Supplied entries
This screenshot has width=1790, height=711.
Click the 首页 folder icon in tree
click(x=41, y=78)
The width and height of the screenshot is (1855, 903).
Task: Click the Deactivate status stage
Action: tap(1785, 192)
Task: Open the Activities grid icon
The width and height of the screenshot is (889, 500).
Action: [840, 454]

==

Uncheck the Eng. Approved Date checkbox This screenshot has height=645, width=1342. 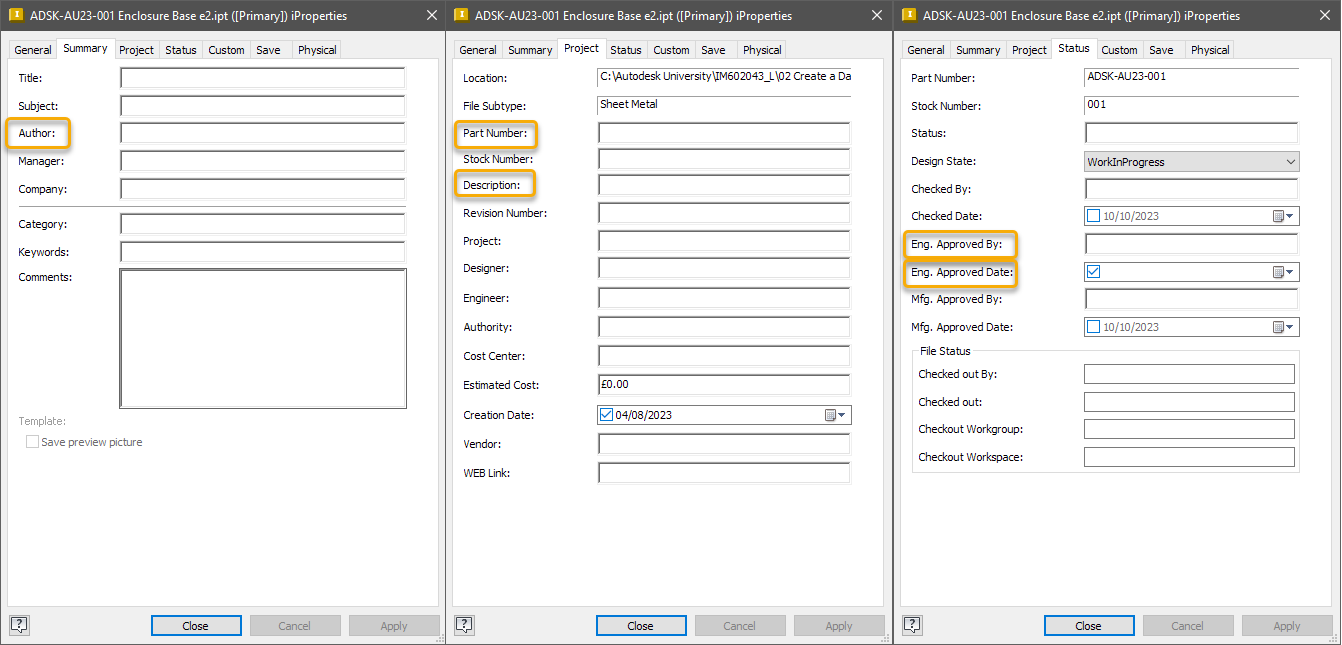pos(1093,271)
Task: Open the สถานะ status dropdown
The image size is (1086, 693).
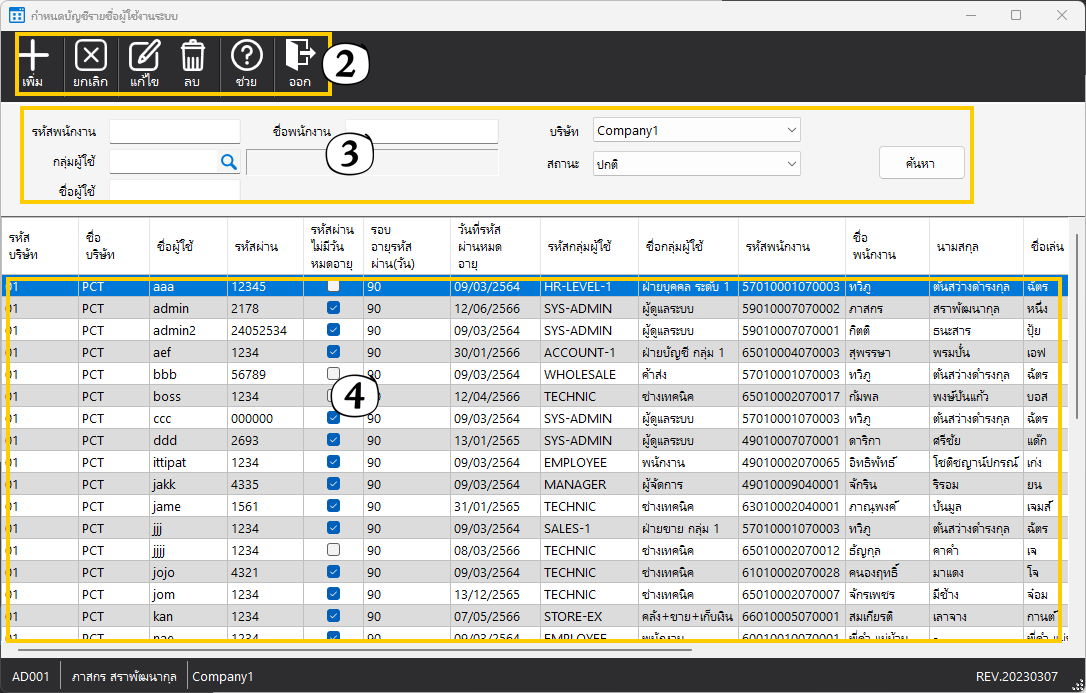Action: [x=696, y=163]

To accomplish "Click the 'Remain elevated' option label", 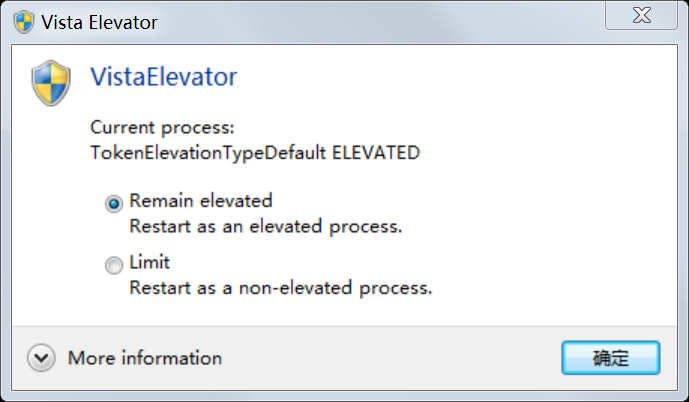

==

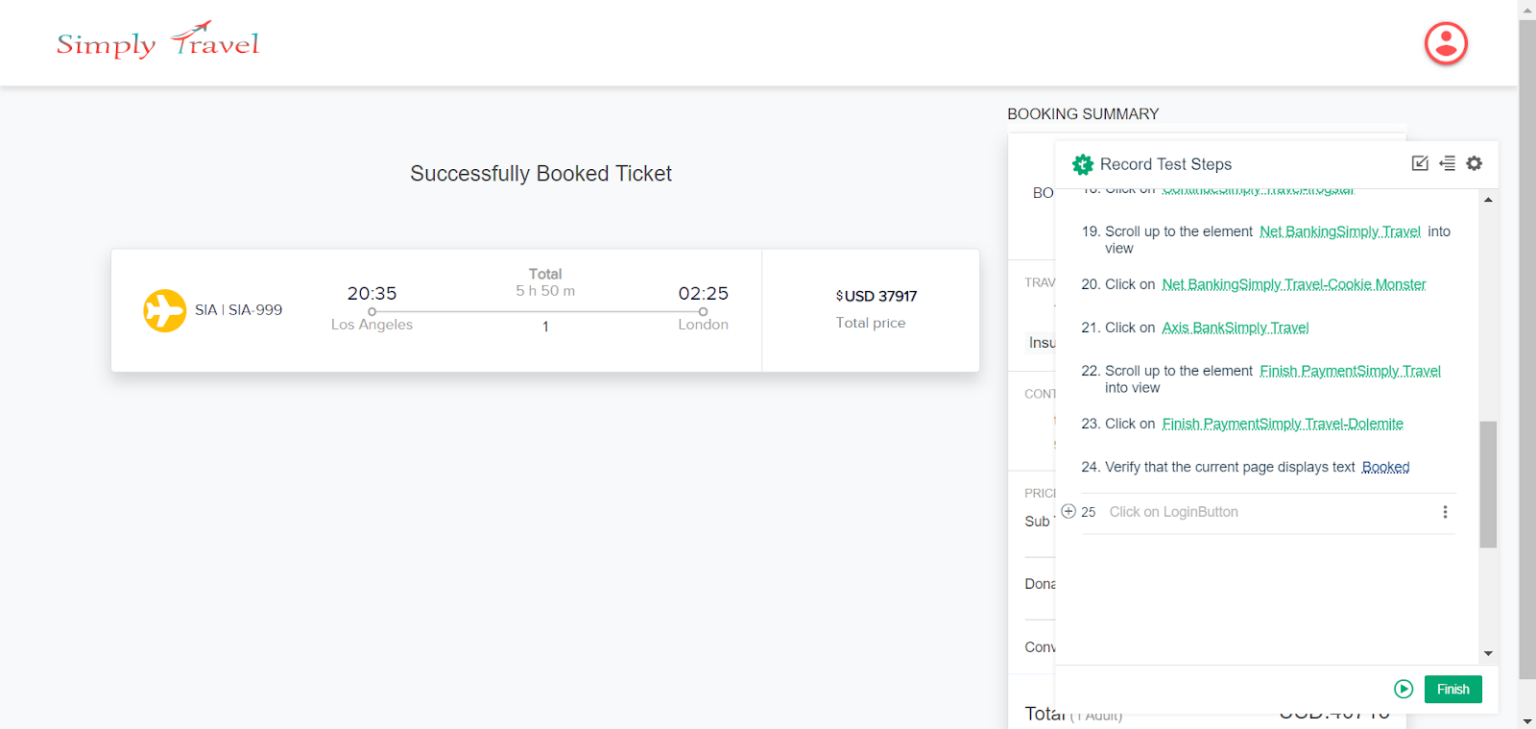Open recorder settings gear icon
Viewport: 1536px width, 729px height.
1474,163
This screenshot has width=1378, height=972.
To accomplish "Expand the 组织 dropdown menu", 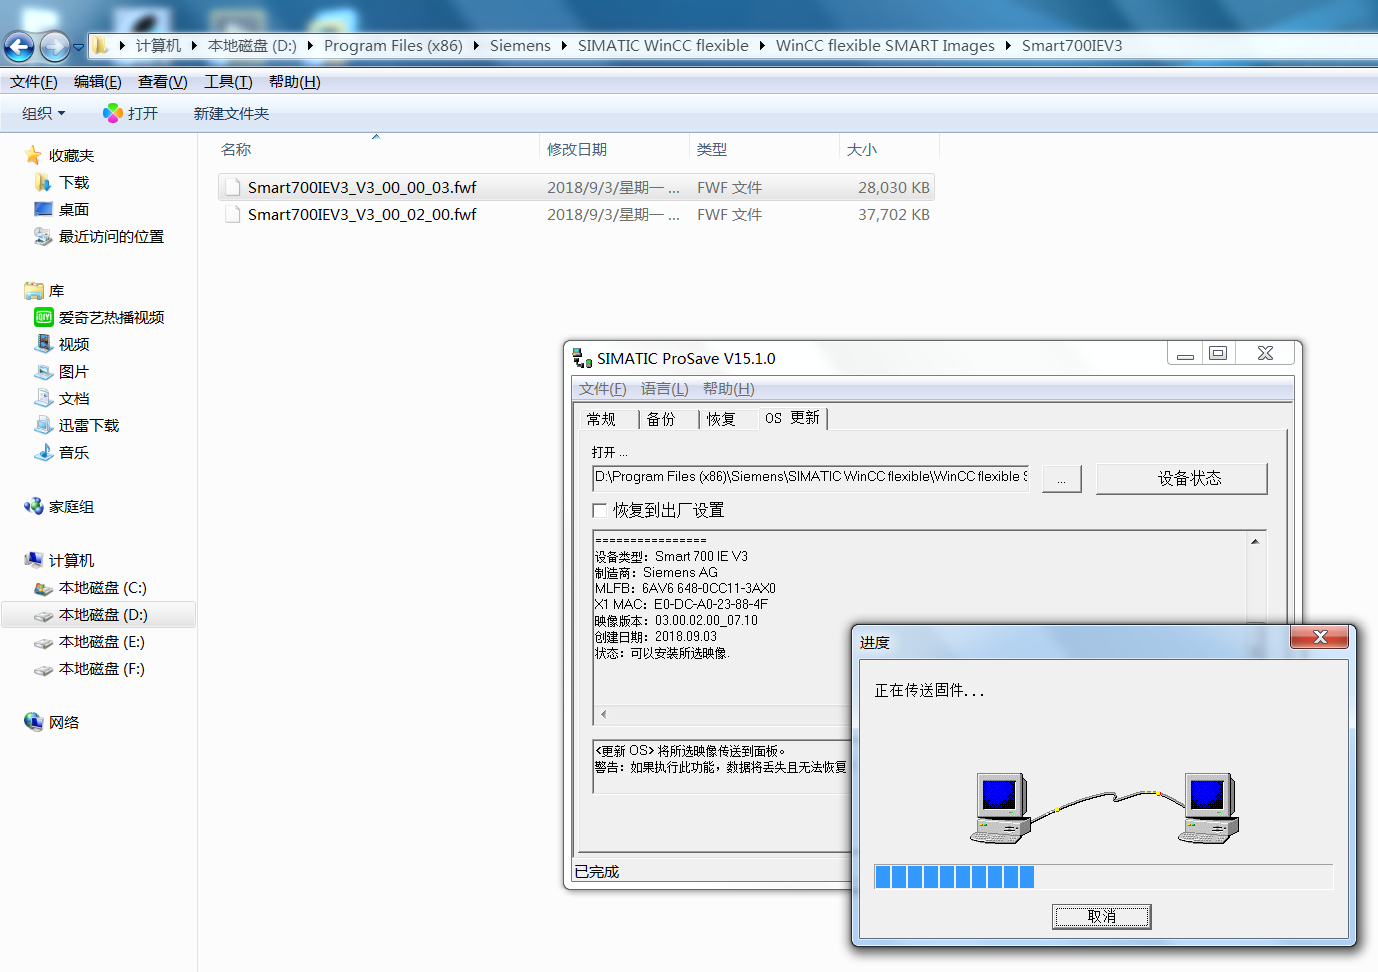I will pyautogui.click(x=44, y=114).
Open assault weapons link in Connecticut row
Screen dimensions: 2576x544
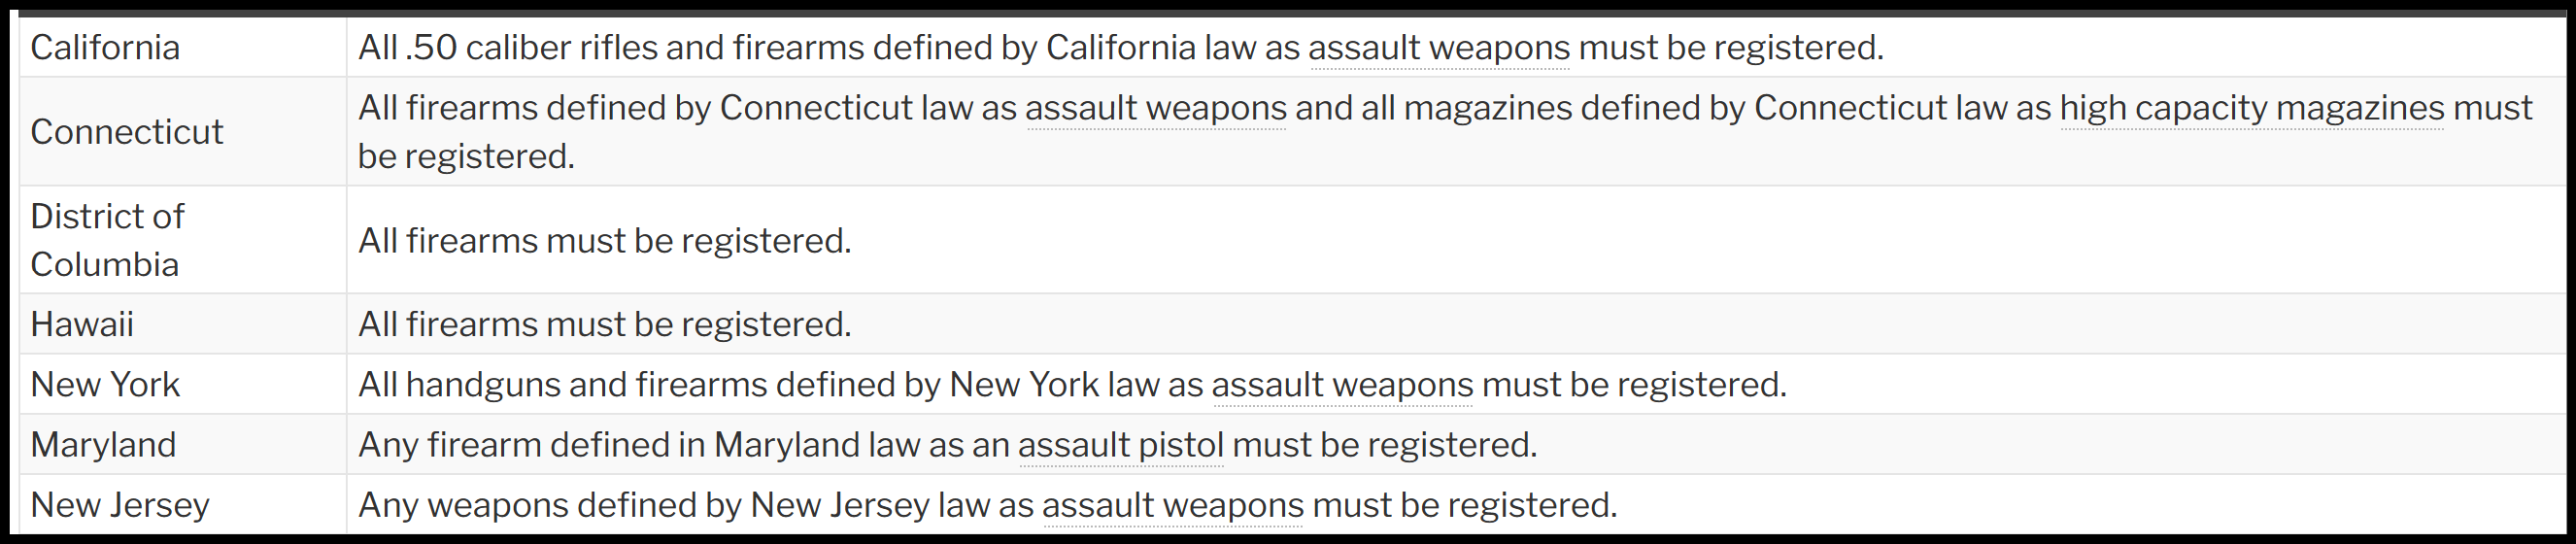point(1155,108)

Your goal
Print, word for word, the lines above that run from the line containing "The image size is (1086, 693)." to the line containing "the 'Remain elevated'", both included. Keep the pictures out.

Task answer
The image size is (1086, 693).
Action: [x=696, y=163]

To accomplish "Click the 'Remain elevated' option label", 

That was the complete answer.